Begin Selected extract
This implementation, class GeometryInfoPlus, contains a pointer to an AlignmentCondition, which it obtains from the data service via an address passed to it upon construction. Each detector element contains one of these, and each one of these contains one, and only one, AlignmentCondition. The task of the GeometryInfo is to calculate the transformation matrices relating it to the global LHCb frame. For this it needs to navigate through the hierarchy of detector elements, picking up the nominal and off-nominal transformations of its parents, and calculating the total transformation matrix. It also must ensure that if the transformation in its own AlignmentCondition changes, the changes are propagated to its daughters, as their relation to the global frame depends on their parents. The new implementation also makes use of the CondDB data store interface, allowing for retrieval of AlignmentConditions from the conditions database if necessary, and of the UpdateManager, which establishes a network of dependencies between objects and conditions to allow for the coherent propagation of changes. The combined nominal and off-nominal transformation defines the local and global position of each IGeometryInfo, meaning that all off-nominal corrections are made accessible to the user automatically when they query the detector element. The IGeometryInfo also keeps the nominal information, such that, at each level in the hierarchy, it is possible to know where the nominal global position of a DetectorElement is.
End Selected extract
Begin Raw records
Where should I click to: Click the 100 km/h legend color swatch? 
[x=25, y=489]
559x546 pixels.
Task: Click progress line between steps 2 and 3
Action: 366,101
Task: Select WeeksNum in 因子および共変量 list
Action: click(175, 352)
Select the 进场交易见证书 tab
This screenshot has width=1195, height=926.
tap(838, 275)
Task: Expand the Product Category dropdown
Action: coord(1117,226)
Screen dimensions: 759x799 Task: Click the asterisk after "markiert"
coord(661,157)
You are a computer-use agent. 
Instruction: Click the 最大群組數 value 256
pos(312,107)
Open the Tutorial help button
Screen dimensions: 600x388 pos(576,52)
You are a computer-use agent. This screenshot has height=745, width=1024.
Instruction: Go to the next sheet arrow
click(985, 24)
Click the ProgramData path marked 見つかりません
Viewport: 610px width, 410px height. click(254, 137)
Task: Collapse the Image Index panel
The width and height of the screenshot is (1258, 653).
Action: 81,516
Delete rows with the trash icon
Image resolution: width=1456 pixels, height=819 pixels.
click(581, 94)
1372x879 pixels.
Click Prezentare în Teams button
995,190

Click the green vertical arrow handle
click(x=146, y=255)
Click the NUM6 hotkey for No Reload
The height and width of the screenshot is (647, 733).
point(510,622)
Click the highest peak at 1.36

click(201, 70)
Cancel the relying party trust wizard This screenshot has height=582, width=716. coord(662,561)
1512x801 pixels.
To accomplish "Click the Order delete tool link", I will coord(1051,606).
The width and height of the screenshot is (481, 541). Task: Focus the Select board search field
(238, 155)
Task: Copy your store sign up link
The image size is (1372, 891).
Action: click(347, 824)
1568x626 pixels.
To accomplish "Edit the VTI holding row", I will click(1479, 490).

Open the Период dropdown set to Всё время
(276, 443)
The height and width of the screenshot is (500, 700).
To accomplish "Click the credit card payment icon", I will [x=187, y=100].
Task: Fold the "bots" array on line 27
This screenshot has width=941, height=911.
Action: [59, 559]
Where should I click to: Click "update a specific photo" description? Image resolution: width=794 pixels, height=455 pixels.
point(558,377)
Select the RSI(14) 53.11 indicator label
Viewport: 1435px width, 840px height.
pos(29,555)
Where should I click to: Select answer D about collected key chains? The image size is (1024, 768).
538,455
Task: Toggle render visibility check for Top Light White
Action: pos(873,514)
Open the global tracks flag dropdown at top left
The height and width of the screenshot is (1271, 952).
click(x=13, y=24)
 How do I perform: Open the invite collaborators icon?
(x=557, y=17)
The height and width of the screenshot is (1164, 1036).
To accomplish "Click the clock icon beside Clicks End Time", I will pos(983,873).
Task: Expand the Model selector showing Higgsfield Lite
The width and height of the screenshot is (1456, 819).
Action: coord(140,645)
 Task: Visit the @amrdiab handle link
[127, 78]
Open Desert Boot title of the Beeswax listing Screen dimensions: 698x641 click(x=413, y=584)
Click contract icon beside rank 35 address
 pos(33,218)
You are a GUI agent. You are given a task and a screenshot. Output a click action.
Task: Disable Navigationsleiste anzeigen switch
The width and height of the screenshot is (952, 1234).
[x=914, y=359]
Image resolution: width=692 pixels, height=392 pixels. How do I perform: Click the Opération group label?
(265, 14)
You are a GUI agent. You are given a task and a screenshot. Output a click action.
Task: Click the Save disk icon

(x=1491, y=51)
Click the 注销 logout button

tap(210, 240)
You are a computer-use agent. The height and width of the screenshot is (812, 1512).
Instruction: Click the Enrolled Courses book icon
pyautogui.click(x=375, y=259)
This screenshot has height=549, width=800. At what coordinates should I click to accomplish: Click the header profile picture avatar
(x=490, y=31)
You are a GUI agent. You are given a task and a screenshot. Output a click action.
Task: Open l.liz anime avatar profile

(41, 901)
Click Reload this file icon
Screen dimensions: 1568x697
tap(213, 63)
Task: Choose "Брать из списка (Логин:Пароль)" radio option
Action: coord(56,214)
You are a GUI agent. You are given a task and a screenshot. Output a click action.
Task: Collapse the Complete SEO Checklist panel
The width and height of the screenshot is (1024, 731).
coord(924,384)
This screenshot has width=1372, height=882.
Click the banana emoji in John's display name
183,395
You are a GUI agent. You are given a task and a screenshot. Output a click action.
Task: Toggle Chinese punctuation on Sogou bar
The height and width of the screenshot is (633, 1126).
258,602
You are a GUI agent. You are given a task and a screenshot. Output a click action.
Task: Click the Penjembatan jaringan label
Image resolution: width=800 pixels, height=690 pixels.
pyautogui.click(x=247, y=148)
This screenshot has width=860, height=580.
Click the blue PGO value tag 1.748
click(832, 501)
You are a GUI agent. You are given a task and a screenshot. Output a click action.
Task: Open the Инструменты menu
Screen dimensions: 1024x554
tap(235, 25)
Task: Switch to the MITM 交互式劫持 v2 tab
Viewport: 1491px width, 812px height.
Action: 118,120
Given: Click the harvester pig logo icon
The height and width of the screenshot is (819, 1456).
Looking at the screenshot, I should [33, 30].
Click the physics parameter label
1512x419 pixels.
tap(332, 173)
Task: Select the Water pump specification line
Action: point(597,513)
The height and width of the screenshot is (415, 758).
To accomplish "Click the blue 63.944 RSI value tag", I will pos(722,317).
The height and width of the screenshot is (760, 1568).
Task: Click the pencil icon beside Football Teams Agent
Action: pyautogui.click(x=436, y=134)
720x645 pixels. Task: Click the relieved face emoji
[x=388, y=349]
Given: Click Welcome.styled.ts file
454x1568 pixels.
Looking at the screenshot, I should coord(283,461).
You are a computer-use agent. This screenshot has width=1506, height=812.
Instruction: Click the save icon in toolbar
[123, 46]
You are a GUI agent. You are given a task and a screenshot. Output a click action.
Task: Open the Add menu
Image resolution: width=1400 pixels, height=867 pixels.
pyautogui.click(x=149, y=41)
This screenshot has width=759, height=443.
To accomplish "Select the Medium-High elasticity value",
End Raw records
Required work:
(A) Rewrite the paragraph of the GeometryInfoPlus passage that begins "This implementation, class GeometryInfoPlus" as a short bulleted list, keeping its main facts.
(B) According to the GeometryInfoPlus passage, what does the UpdateManager establish?
(C) Translate this sentence from the GeometryInfoPlus passage into Spanish: "The task of the GeometryInfo is to calculate the transformation matrices relating it to the global LHCb frame."
The records stand apart from the text and have no connection to it.

Answers by task:
(A)
- GeometryInfoPlus holds a pointer to an AlignmentCondition, which it gets from the data service through an address given at construction.
- Every detector element has one GeometryInfo, and each GeometryInfo has exactly one AlignmentCondition.
- The GeometryInfo calculates the transformation matrices linking it to the global LHCb frame by moving through the hierarchy of detector elements and gathering its parents' nominal and off-nominal transformations.
- When the transformation in its own AlignmentCondition changes, it passes the changes on to its daughters.
- It uses the CondDB data store interface to fetch AlignmentConditions from the conditions database when needed.
- It uses the UpdateManager, which sets up dependencies between objects and conditions so changes spread coherently.
- The combined nominal and off-nominal transformation sets each IGeometryInfo's local and global position, so users get all off-nominal corrections automatically when they query a detector element.
- The nominal information is also kept, so the nominal global position of a DetectorElement is known at every level of the hierarchy.

(B) A network of dependencies between objects and conditions, allowing changes to be propagated coherently.

(C) La tarea del GeometryInfo es calcular las matrices de transformación que lo relacionan con el sistema de referencia global de LHCb.